→ **Task goal**
Pull out every line of the listing that contains the string "checkbox", matching case exactly, and copy each such line in full.

→ **Available data**
## BEGIN

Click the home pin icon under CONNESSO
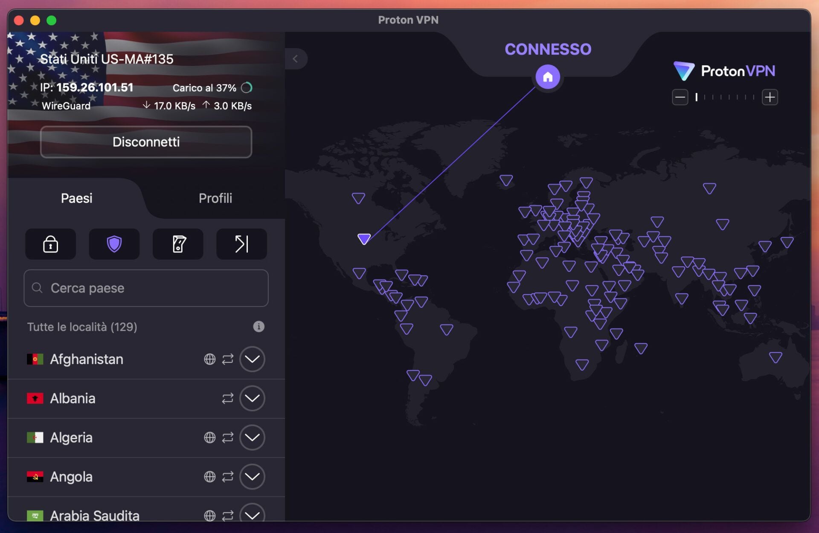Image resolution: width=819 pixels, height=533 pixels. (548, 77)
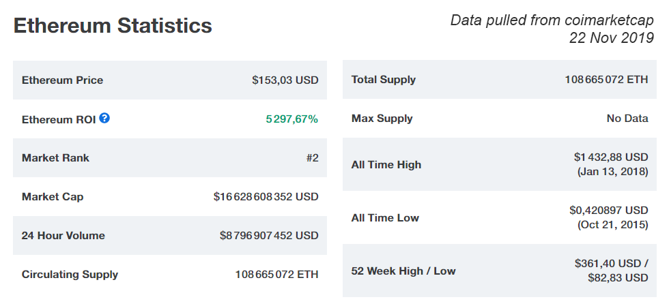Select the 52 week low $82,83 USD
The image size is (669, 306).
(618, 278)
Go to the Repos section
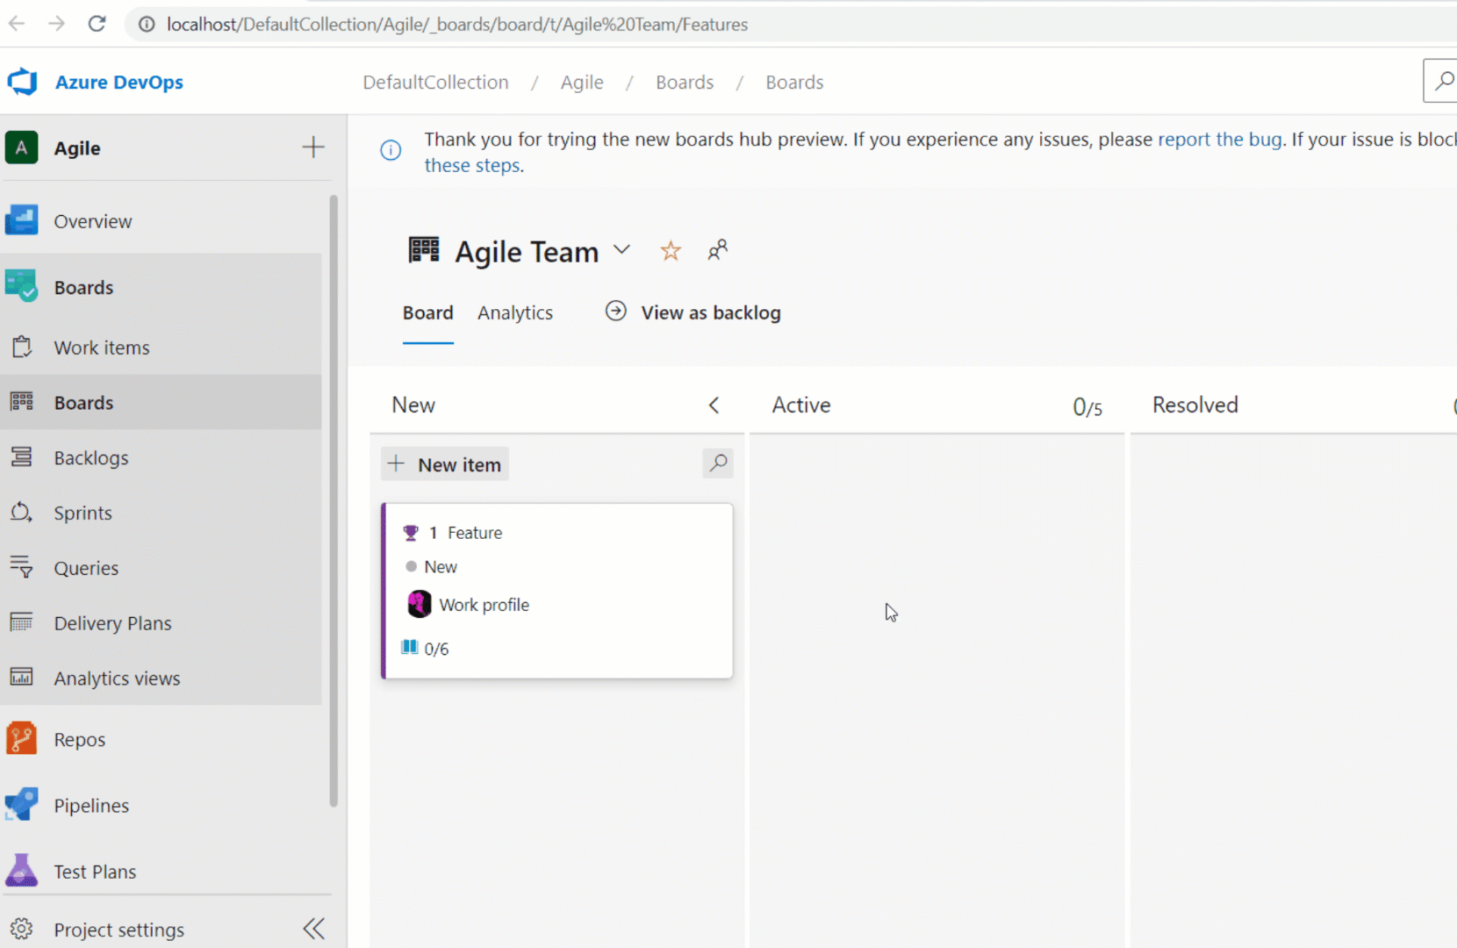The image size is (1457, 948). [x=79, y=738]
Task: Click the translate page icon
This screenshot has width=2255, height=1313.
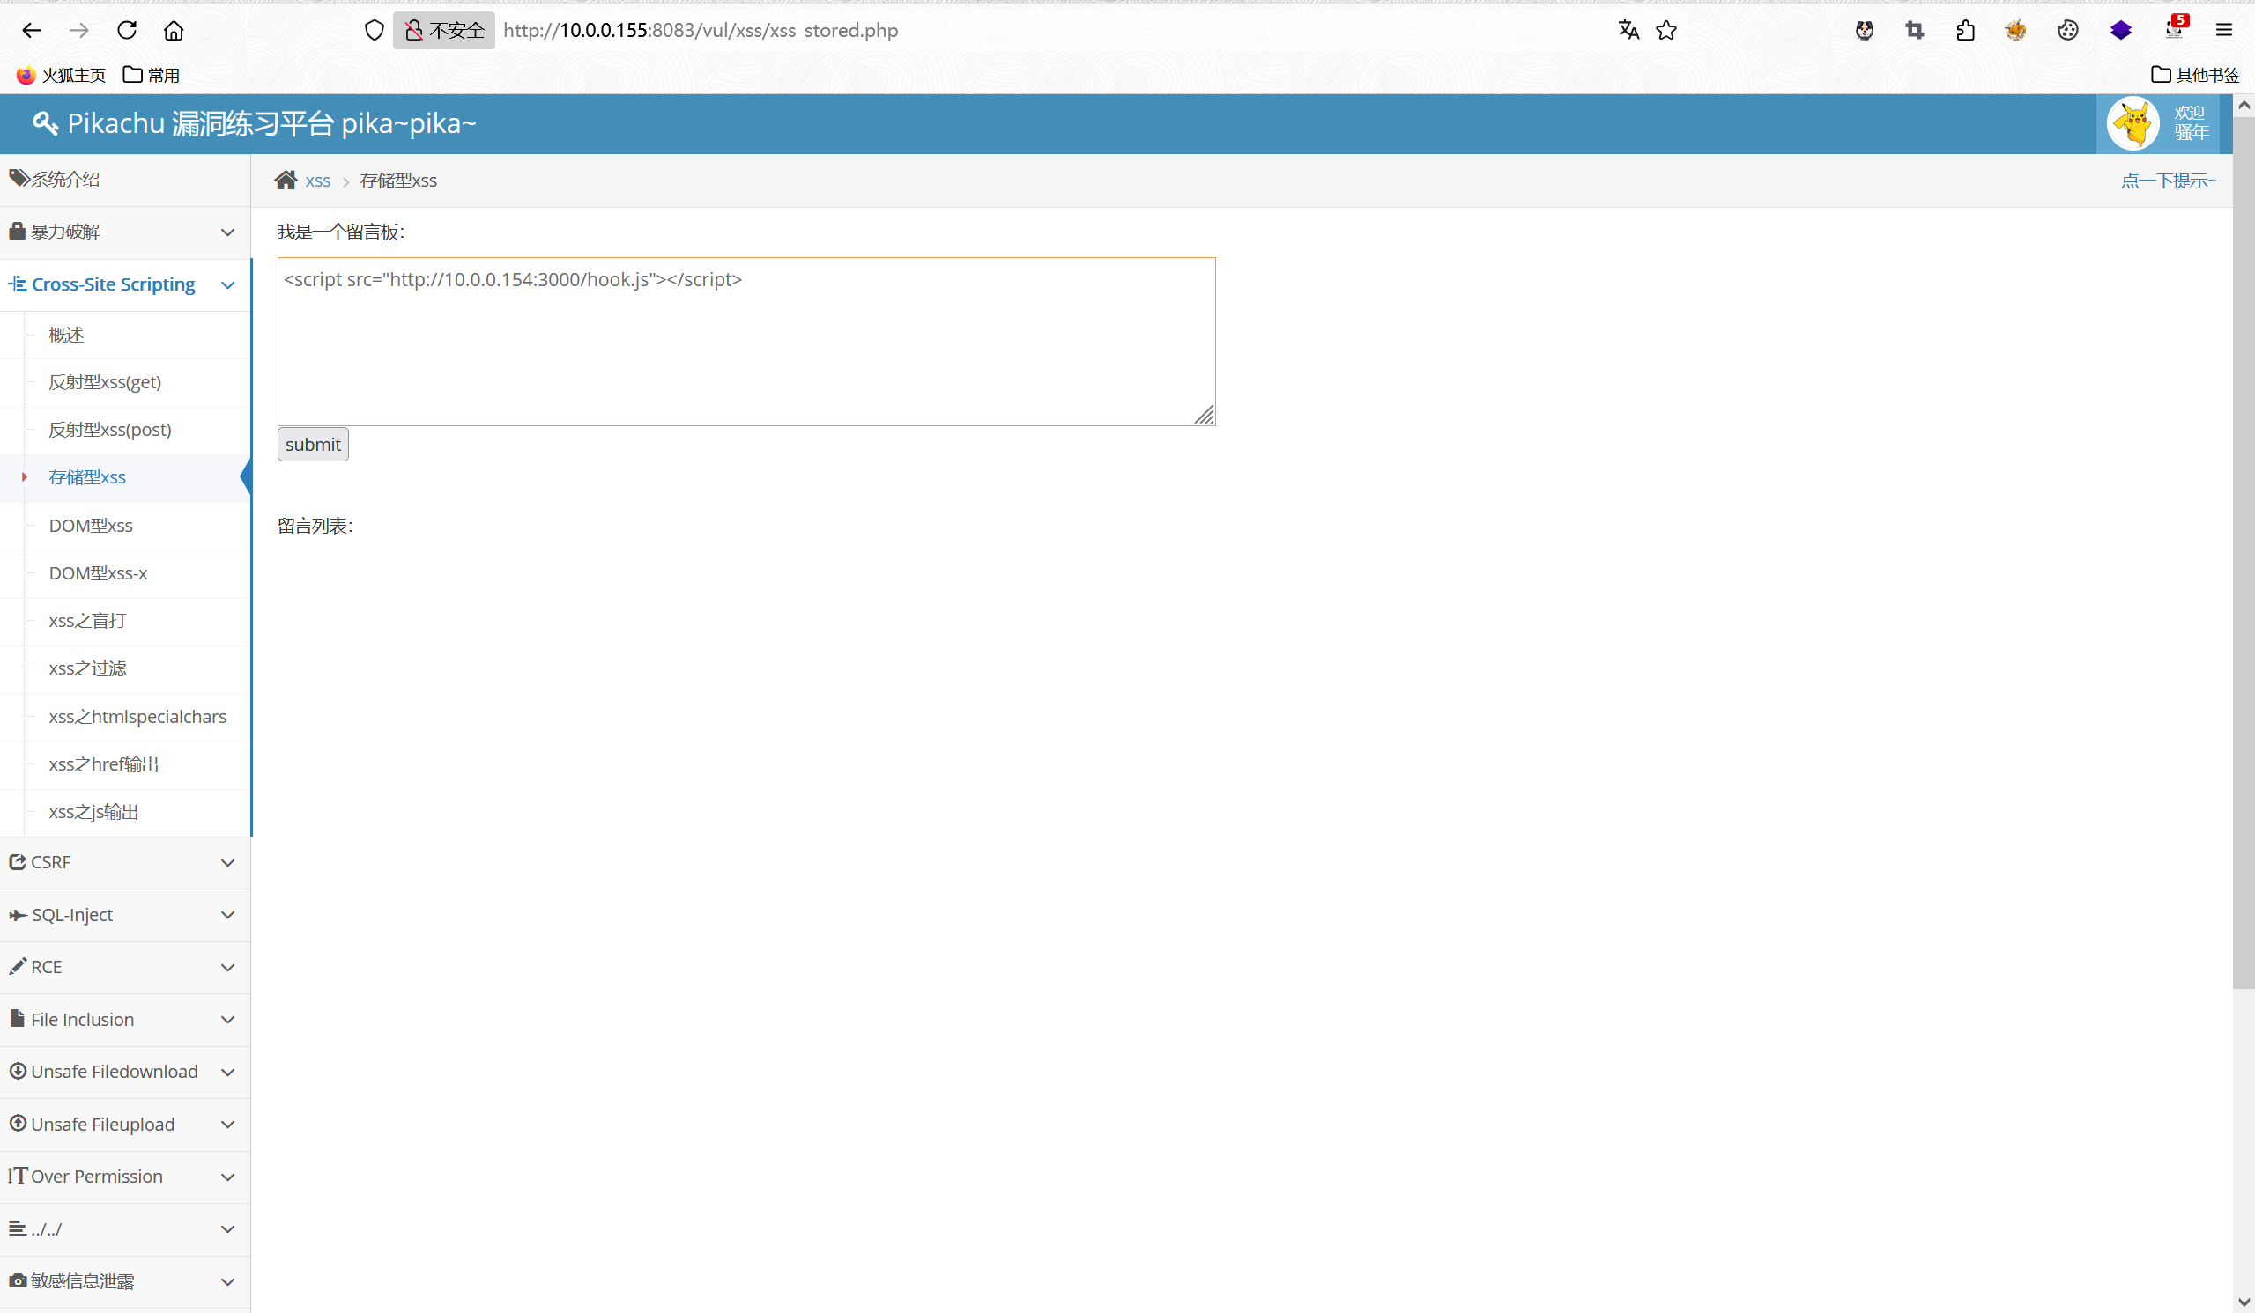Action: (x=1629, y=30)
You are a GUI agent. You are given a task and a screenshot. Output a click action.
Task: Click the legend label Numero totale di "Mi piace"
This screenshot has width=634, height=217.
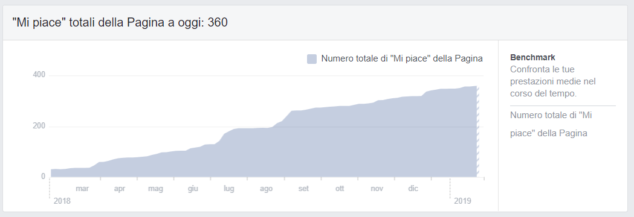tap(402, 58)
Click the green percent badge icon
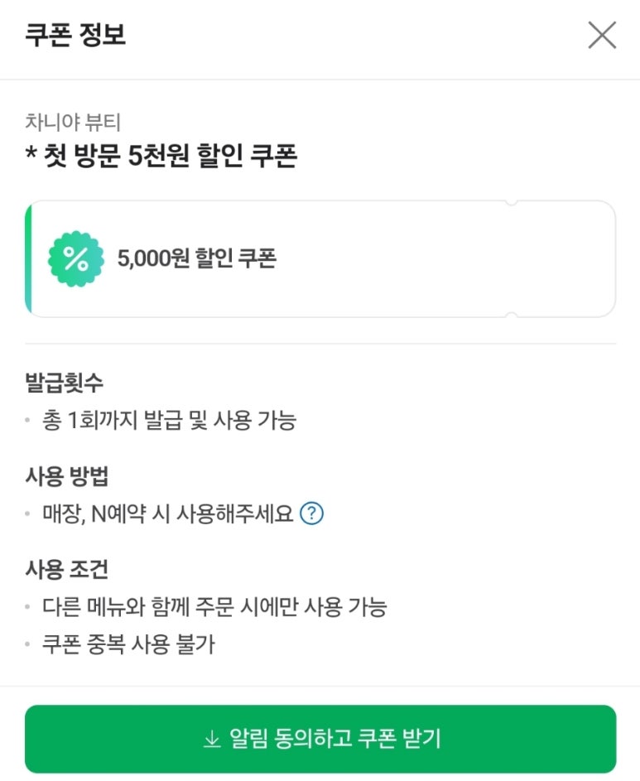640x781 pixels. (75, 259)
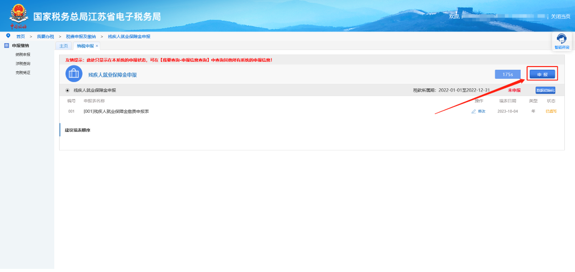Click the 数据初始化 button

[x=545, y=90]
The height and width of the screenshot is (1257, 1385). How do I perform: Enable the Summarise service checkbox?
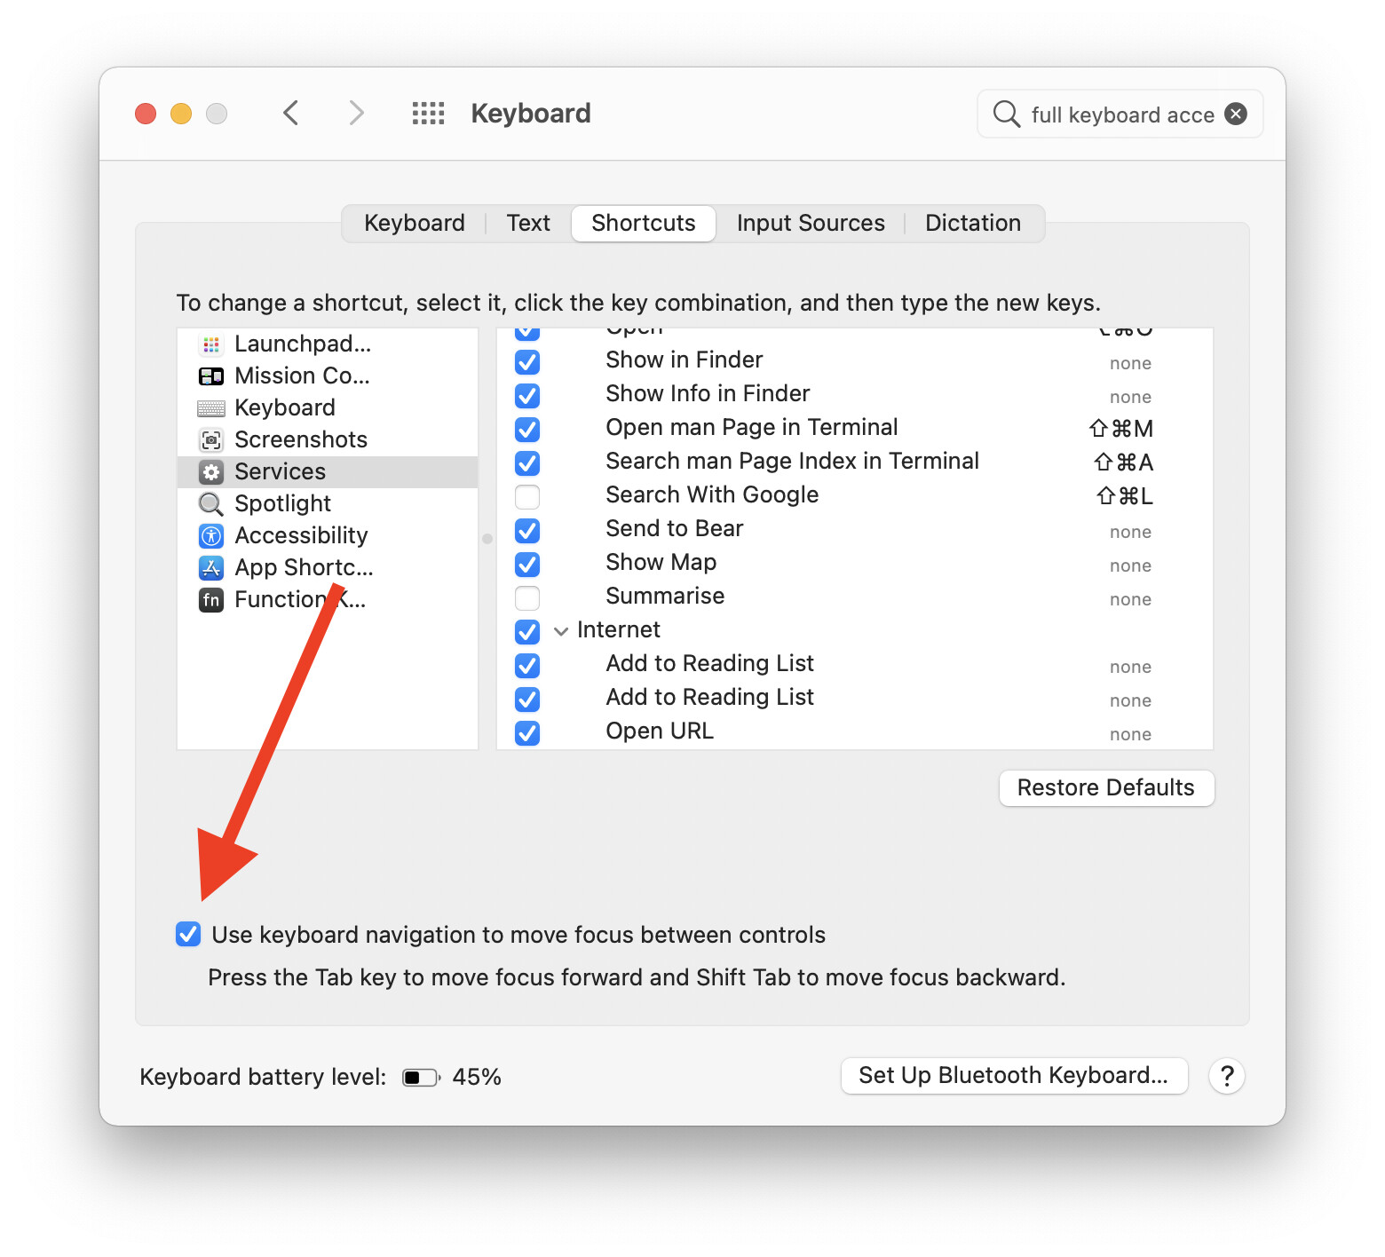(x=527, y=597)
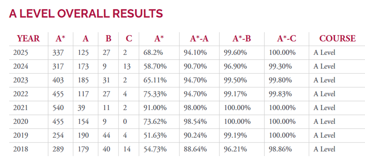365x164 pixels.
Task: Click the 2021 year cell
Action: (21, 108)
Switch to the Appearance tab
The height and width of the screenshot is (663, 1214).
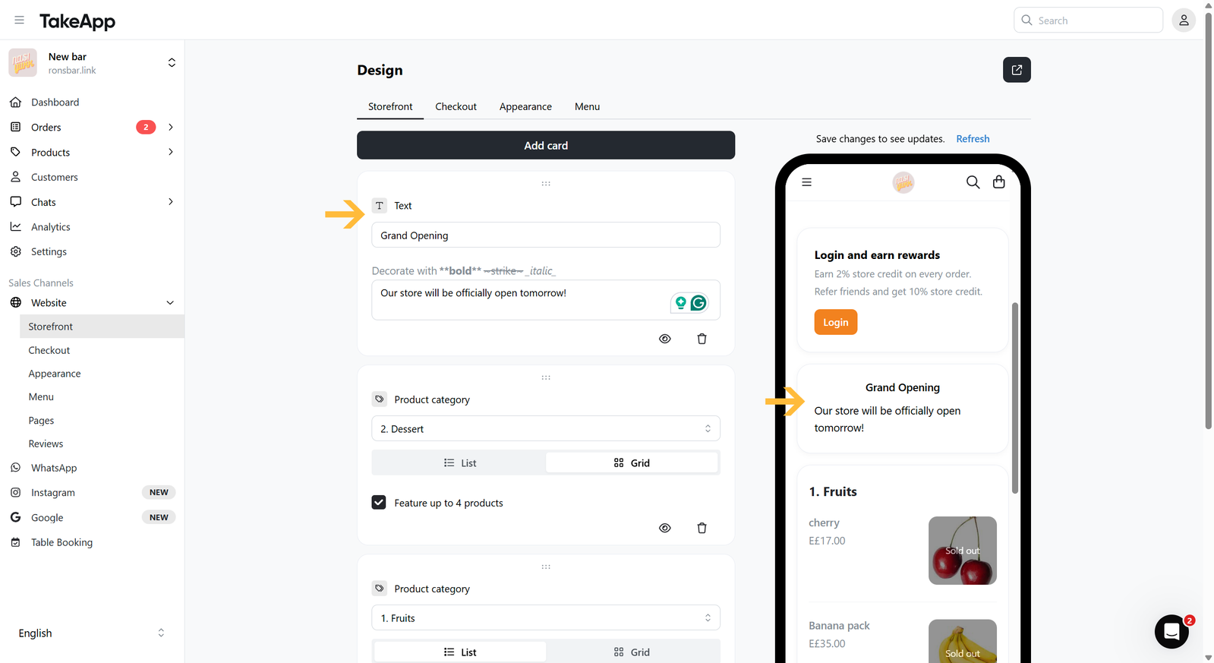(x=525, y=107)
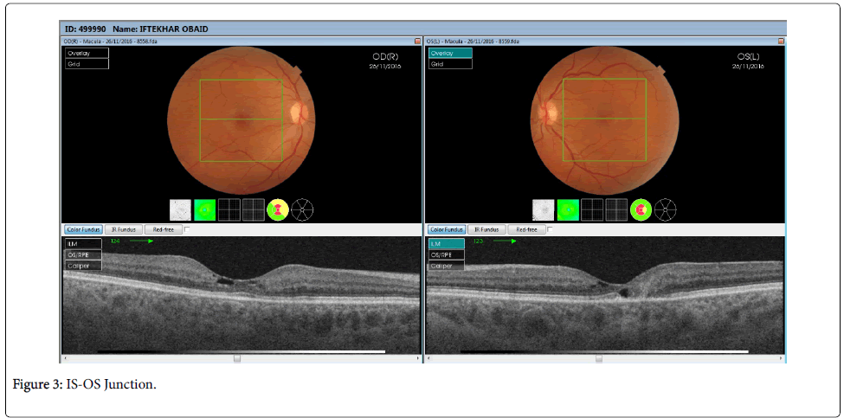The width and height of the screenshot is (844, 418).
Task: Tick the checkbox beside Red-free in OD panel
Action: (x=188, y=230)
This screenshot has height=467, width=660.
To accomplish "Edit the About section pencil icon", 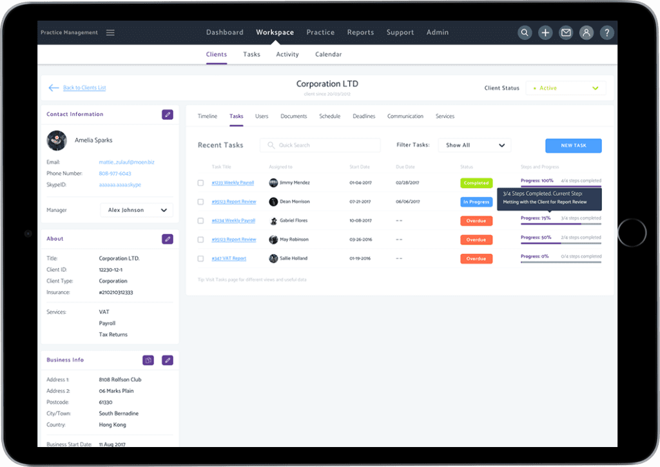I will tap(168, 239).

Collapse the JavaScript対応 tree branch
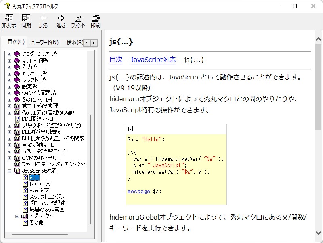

## END

→ **Task result**
The height and width of the screenshot is (1257, 1385). How do I perform: Enable the Summarise service checkbox?
Task: Tick the checkbox beside Red-free in OD panel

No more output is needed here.